◆ **PROBLEM REQUIREMENTS**: Nothing in the entries may differ when you return them.

◆ **DATA EXTRACT**:
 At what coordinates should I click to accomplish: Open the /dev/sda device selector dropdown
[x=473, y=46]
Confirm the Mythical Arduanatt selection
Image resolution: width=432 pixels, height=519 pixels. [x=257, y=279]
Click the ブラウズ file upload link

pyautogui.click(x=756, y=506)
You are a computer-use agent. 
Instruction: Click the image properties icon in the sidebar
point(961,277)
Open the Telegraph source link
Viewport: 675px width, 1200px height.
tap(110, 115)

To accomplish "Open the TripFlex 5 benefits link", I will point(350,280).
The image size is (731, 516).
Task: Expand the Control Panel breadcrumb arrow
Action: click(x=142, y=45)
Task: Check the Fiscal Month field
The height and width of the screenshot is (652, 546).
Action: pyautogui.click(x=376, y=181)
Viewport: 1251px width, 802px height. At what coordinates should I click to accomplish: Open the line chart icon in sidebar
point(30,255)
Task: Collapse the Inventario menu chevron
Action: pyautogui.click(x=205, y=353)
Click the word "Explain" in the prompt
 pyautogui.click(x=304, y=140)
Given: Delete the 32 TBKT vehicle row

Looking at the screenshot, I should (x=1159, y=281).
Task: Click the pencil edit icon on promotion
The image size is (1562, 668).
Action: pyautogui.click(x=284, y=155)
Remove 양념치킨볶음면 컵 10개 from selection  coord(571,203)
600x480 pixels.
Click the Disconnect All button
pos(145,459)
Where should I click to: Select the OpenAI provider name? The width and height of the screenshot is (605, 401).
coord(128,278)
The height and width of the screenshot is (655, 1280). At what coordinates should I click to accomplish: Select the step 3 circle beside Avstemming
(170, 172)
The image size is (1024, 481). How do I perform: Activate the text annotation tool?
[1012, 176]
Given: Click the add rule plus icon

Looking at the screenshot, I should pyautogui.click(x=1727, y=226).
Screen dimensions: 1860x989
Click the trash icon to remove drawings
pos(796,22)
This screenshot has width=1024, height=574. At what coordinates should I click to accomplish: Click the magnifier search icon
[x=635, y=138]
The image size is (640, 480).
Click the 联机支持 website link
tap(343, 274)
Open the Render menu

◆ **EXERCISE RESPONSE**:
 At what coordinates should I click to accomplish: Open the /dev/sda device selector dropdown
[x=473, y=46]
Confirm the Mythical Arduanatt selection
Image resolution: width=432 pixels, height=519 pixels. [x=257, y=279]
Click the ブラウズ file upload link

pyautogui.click(x=756, y=506)
You are a computer-use agent. 
Instruction: Click the image properties icon in the sidebar
point(961,277)
Open the Telegraph source link
Viewport: 675px width, 1200px height.
tap(110, 115)

To accomplish "Open the TripFlex 5 benefits link", I will point(350,280).
The image size is (731, 516).
Task: Expand the Control Panel breadcrumb arrow
Action: click(x=142, y=45)
Task: Check the Fiscal Month field
The height and width of the screenshot is (652, 546).
Action: pyautogui.click(x=376, y=181)
Viewport: 1251px width, 802px height. At what coordinates should I click to accomplish: Open the line chart icon in sidebar
point(30,255)
Task: Collapse the Inventario menu chevron
Action: pyautogui.click(x=205, y=353)
Click the word "Explain" in the prompt
 pyautogui.click(x=304, y=140)
Given: Delete the 32 TBKT vehicle row

Looking at the screenshot, I should (x=1159, y=281).
Task: Click the pencil edit icon on promotion
The image size is (1562, 668).
Action: pyautogui.click(x=284, y=155)
Remove 양념치킨볶음면 컵 10개 from selection  coord(571,203)
600x480 pixels.
Click the Disconnect All button
pos(145,459)
Where should I click to: Select the OpenAI provider name? The width and height of the screenshot is (605, 401).
coord(128,278)
The height and width of the screenshot is (655, 1280). At what coordinates should I click to accomplish: Select the step 3 circle beside Avstemming
(170, 172)
The image size is (1024, 481). How do I perform: Activate the text annotation tool?
[1012, 176]
Given: Click the add rule plus icon

Looking at the screenshot, I should pyautogui.click(x=1727, y=226).
Screen dimensions: 1860x989
Click the trash icon to remove drawings
pos(796,22)
This screenshot has width=1024, height=574. At what coordinates should I click to accomplish: Click the magnifier search icon
[x=635, y=138]
The image size is (640, 480).
Click the 联机支持 website link
tap(343, 274)
Open the Render menu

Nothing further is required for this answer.